Perhaps you can reference just one for me then
Be happy to.
All persons born in the allegiance of the king are natural-born subjects, and all persons born in the allegiance of the United States are natural-born citizens. Birth and allegiance go together. Such is the rule of the common law, and it is the common law of this country, as well as of England. There are two exceptions, and only two, to the universality of its application. The children of ambassadors are in theory born in the allegiance of the powers the ambassadors represent, and slaves, in legal contemplation, are property, and not persons.
Justice Swayne, United States v. Rhodes, 1 Abbott, US 28 (Cir. Ct.
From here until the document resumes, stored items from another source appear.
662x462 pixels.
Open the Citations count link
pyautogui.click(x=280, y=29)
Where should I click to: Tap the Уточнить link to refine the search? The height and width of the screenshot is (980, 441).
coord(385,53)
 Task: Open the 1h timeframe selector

Ky 1866)
It thus clearly appears that by the law of England for the last three centuries, beginning before the settlement of this country, and continuing to the present day, aliens, while residing in the dominions possessed by the crown of England, were within the allegiance, the obedience, the faith or loyalty, the protection, the power, and the jurisdiction of the English sovereign; and therefore every child born in England of alien parents was a natural-born subject, unless the child of an ambassador or other diplomatic agent of a foreign state, or of an alien enemy in hostile occupation of the place where the child was born. The same rule was in force in all the English colonies upon this continent down to the time of the Declaration of Independence, and in the United States afterwards, and continued to prevail under the constitution as originally established.
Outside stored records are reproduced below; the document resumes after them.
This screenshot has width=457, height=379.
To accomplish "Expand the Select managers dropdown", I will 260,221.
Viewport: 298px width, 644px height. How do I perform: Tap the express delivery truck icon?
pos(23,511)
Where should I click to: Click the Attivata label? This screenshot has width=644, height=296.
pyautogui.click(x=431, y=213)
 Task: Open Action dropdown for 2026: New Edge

U.S. v. Wong Kim Ark,169 U.S. 649,658 (1898)
Bonus:
Every person born within the United States, its Territories, or districts, whether the parents are citizens or aliens, is a natural-born citizen of the United States in the sense of the Constitution
Natural-born subjects are such as are born within the dominions of the crown of England; that is, within the ligeance, or, as it is generally called, the allegiance of the King; and aliens are such as are born out of it.
It makes a man a subject in England, and a citizen here, and is, as Blackstone declares, founded in reason and the nature of government
The English Law made no distinction
in declaring that all persons born within its jurisdiction are natural-born subjects. This law bound the colonies before the revolution, and was not changed afterward.
Rep. Wilson, 1866 Civil Rights Act debates. 10 Cong. Globe, 39th Cong., lst Sess. 1115, 1117 (1866)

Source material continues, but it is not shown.